Fu in quella occasione, che me, assente e inconsapevole, posero a
formare parte di una Commissione intenta a mansuefare il Popolo e a
condurlo a miti consigli,[71] e furono anche spediti uomini a posta in
Firenze per far prova di menarmi a Livorno; alla quale istanza _io mi
ricusai_, sì perchè temei la calunnia di provocare coteste turbolenze
a danno del Governo, sì perchè seppi formare parte della Commissione
uomini i quali io reputava largamente bastevoli di provvedere al
bene della patria comune.[72] Mentre però ricusava andare, confidando
nell'antica amicizia del Presidente Capponi, seco lui mi restringeva,
scongiurandolo a palesarmi quali deliberazioni intendesse prendere
riguardo alla mia patria; ed egli dicevami, avrebbe mandato Leone
Cipriani Commissario straordinario; alla quale notizia io mi turbai e
risposi: Leone Cipriani essermi amicissimo, conoscerlo uomo risoluto,
capace d'immaginare od eseguire forti proponimenti, ma appunto per
queste sue ottime qualità disacconcio alle parti di conciliatore.
Leone Cipriani non dissimula nè sopporta uno insulto, e siccome prevedo
probabilissimo che qualche oltraggio gli facciano, così riesce agevole
del pari il presagio, che simile negozio non possa sortire lieto
fine. — Queste cose ho voluto dire, perchè so che a Leone Cipriani
furono riportate diversamente; dal 1848 in poi noi non ci siamo più
visti: egli andando in California, io rimanendo prigione, forse in
questo mondo noi non ci rivedremo: ma desidero che di me conservi quel
buon concetto, che io (tranne la sua infelice commissione livornese)
serberò, vada certo, finchè io viva, di lui. — Altre pratiche feci
presso il Presidente Capponi e i suoi Colleghi per impedire la sciagura
imminente; sopraggiunse S. A., ed io mi allontanai con la promessa,
che se taluna delle mie proposte avessero accettato, me ne avrebbero
porto avviso prima del mezzogiorno a casa. — Venne mezzogiorno;
aspettai fino al tocco; allora uscii disperato di ogni buono esito
delle mie premure. Incontrando il signor avvocato Menichelli, mi
domandava perchè non assistessi alla Tornata straordinaria del
Consiglio Generale tenuta in cotesta mattina per discutere intorno ai
poteri eccezionali da conferirsi al Ministero per ridurre a partito la
città di Livorno: accorsi sollecito alle Camere, ma trovai discussi e
votati due Articoli della Legge del 27 agosto 1848; allora discutevasi
il terzo, e se non erro, orava il Trinci.[73] Mi ritirai col cuore
chiuso da funesti presentimenti. Mi sia permesso trapassare correndo
sopra i casi del 2 settembre. Sangue fraterno versavasi e da mani
fraterne! Dopo la scellerata battaglia, ecco come rimaneva una città
floridissima, emporio unico del commercio toscano: Autorità fuggite,
uffizii vuoti, Municipio disperso, cittadini trepidanti, milizie
incerte del proprio destino, Fortezze rese, avventurieri audacissimi
a capo del Popolo; plebe insanguinata, e orribilmente sospinta agli
estremi delitti. Orribili detti si udivano, ma peggiori fatti si
temevano; da per tutto affanno e paura; gl'incendii, le rapine e le
stragi immaginate nel gennaio, adesso paventavano davvero. In tanto
stremo, la Camera di Commercio mandava J. Moore, O. Lloyd, P. Pate e G.

## Istruzioni:
a) Riporta identica la parte del brano sui fatti di Livorno che comincia con le parole contenenti "Leone Cipriani non" e finisce con "infelice commissione livornese)".
b) Prosegui il brano sui fatti di Livorno del 1848 dal punto in cui si interrompe.
Le righe riportate più avanti non hanno alcun legame con il brano.

## I dati:
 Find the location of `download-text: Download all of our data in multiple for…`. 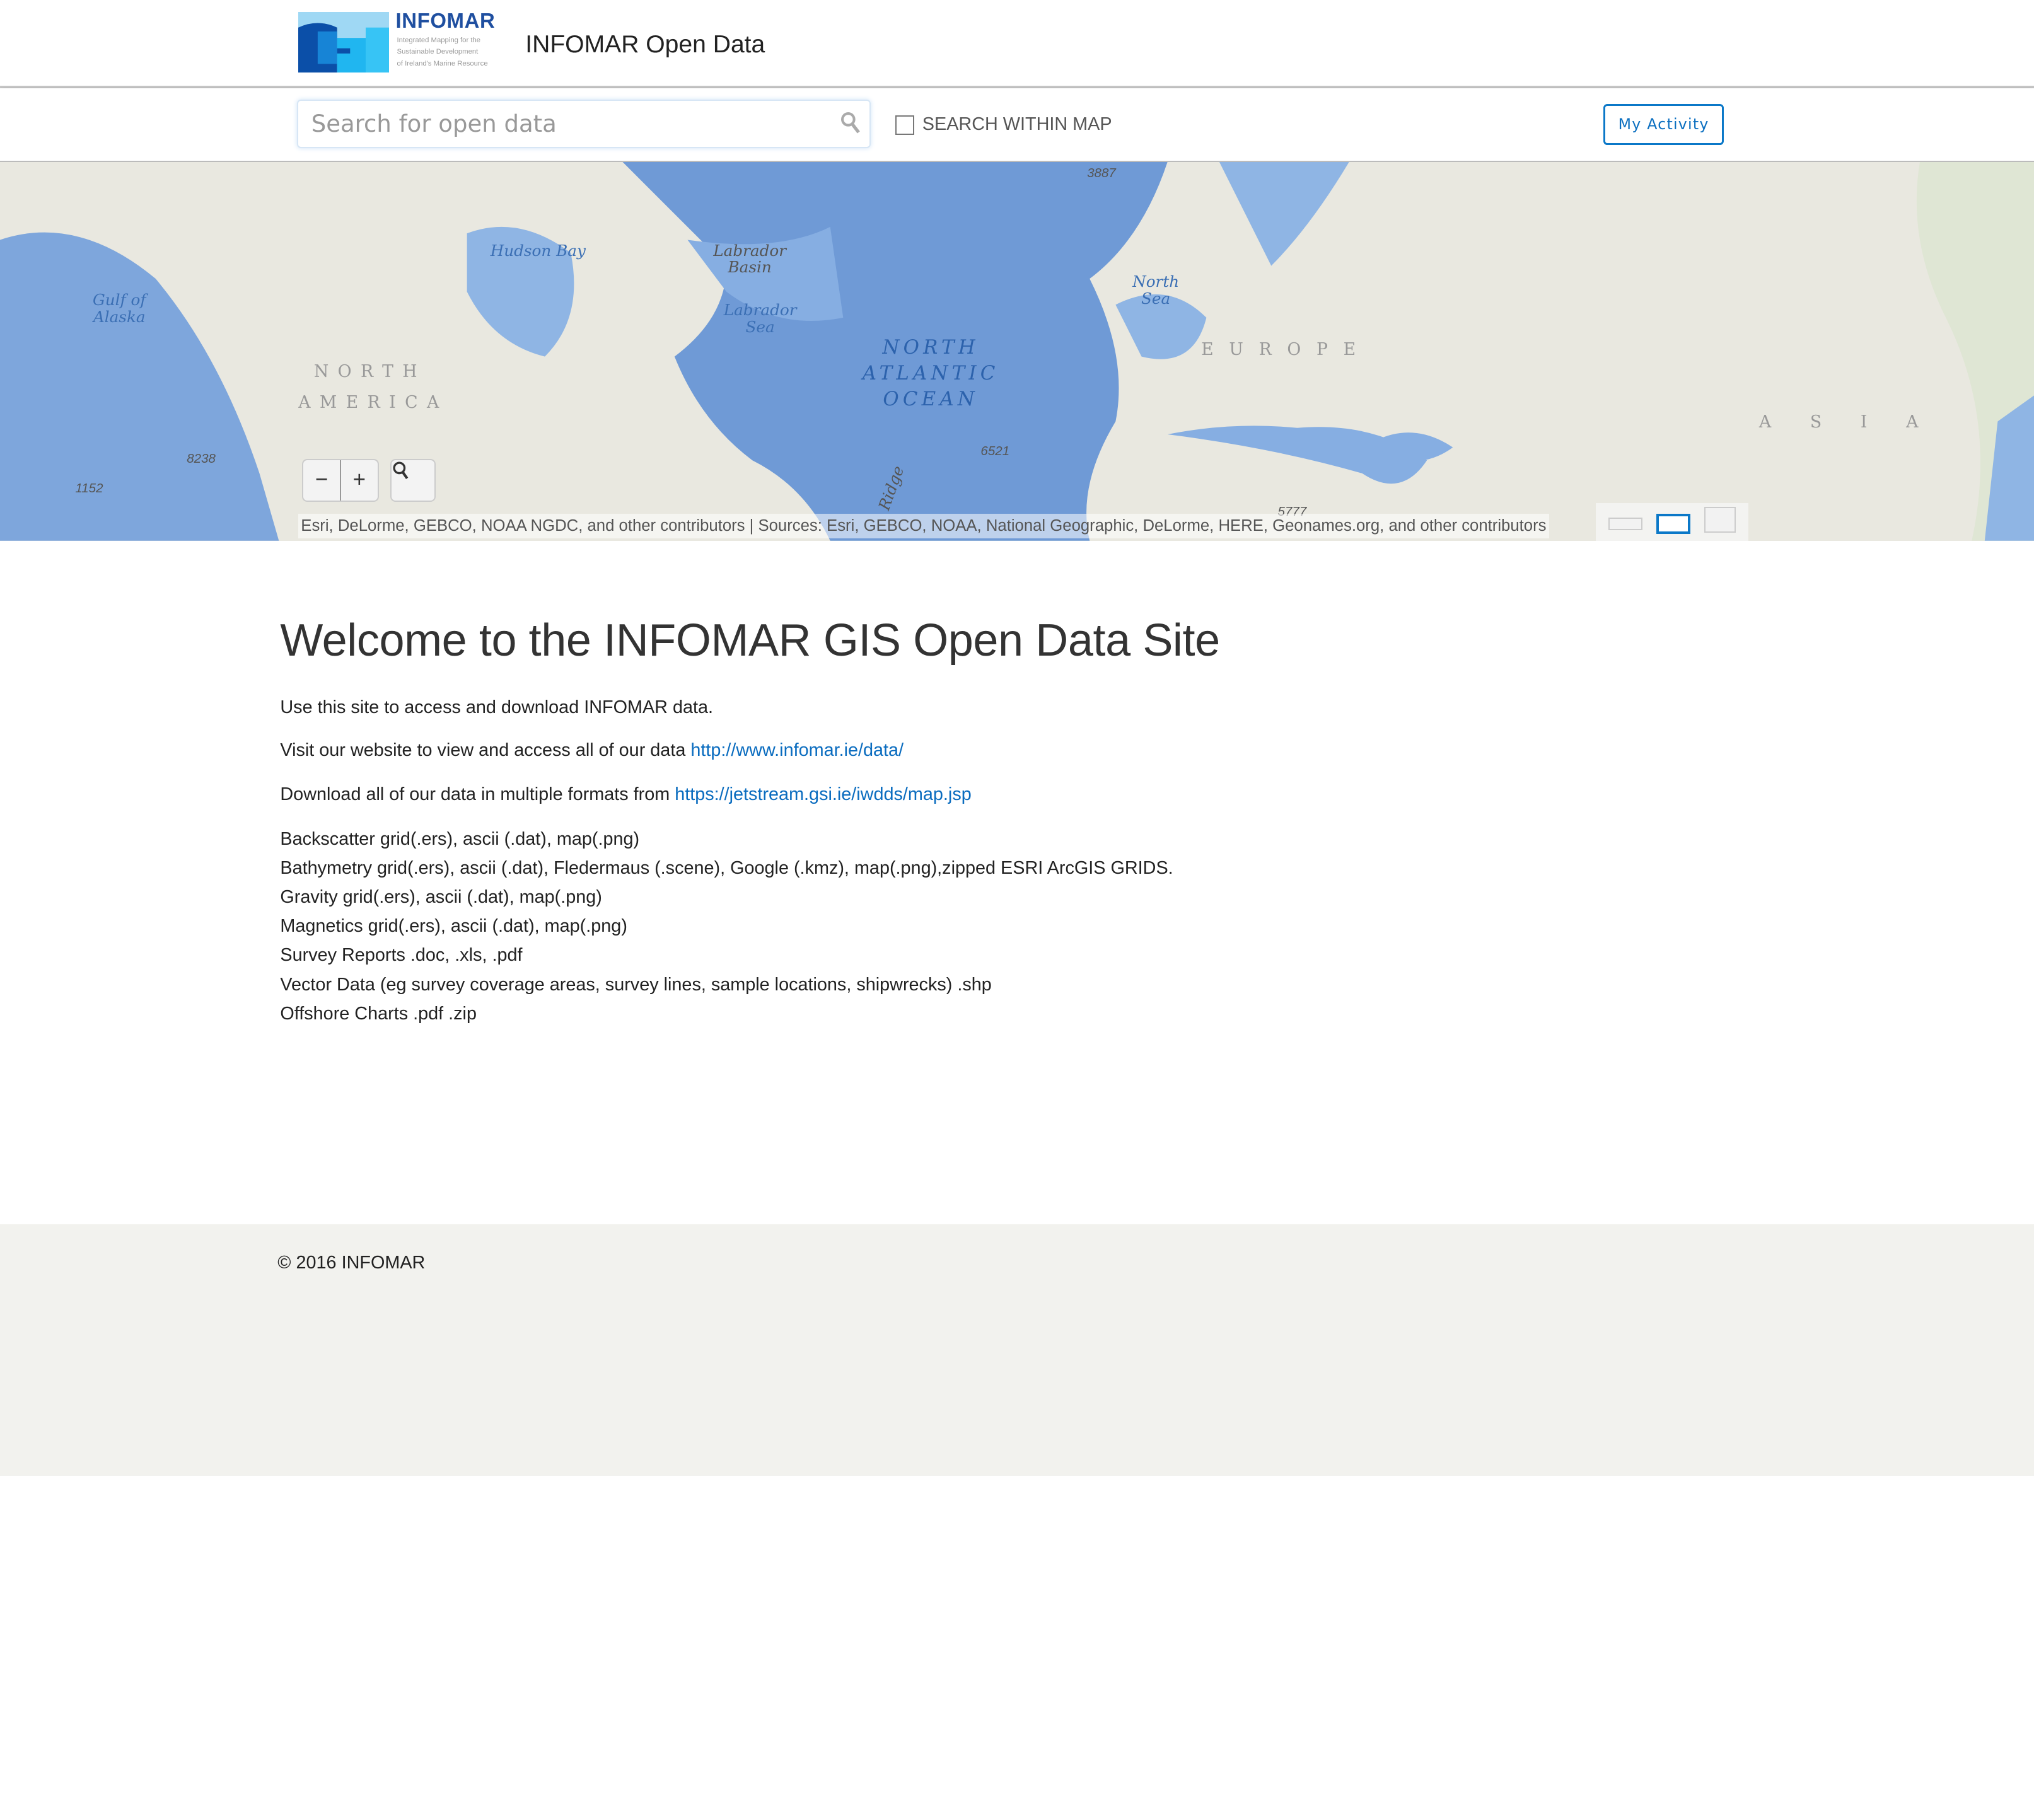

## Risposte ai compiti:
a)
Leone Cipriani non dissimula nè sopporta uno insulto, e siccome prevedo
probabilissimo che qualche oltraggio gli facciano, così riesce agevole
del pari il presagio, che simile negozio non possa sortire lieto
fine. — Queste cose ho voluto dire, perchè so che a Leone Cipriani
furono riportate diversamente; dal 1848 in poi noi non ci siamo più
visti: egli andando in California, io rimanendo prigione, forse in
questo mondo noi non ci rivedremo: ma desidero che di me conservi quel
buon concetto, che io (tranne la sua infelice commissione livornese)

b)
Nesi, a scongiurare il Ministero inviasse a Livorno Don Neri Corsini
e me, per impedire la rovina della città.[74] Il Ministero rispose
acerbamente, non accogliendo la istanza. Allora si volsero a Don
Neri Corsini. Io non ricordo bene se questo signore non reperissero,
ossiovvero si recusasse; però se lo rinvennero, ed ei rifiutò, io non
lo biasimo: disperata impresa era quella di andare a gettarsi nella
fossa dei leoni, e per di più, col Governo non bene disposto.[75]
Finalmente, smaniosi si fecero alla mia dimora, e grandi e reiterati
furono gli scongiuri perchè non consentissi che la mia patria, il
luogo della mia nascita, sobbissasse; la Provvidenza apprestarmi
prodigiosa occasione di potere salvarla da quei danni medesimi, che
indegnissimamente l'odio di parte mi aveva imputato; afferrassi la
occasione, la benevolenza degli amici mi confermassi, quella degli
avversarii conquistassi, benemeritassi della Patria e della Umanità.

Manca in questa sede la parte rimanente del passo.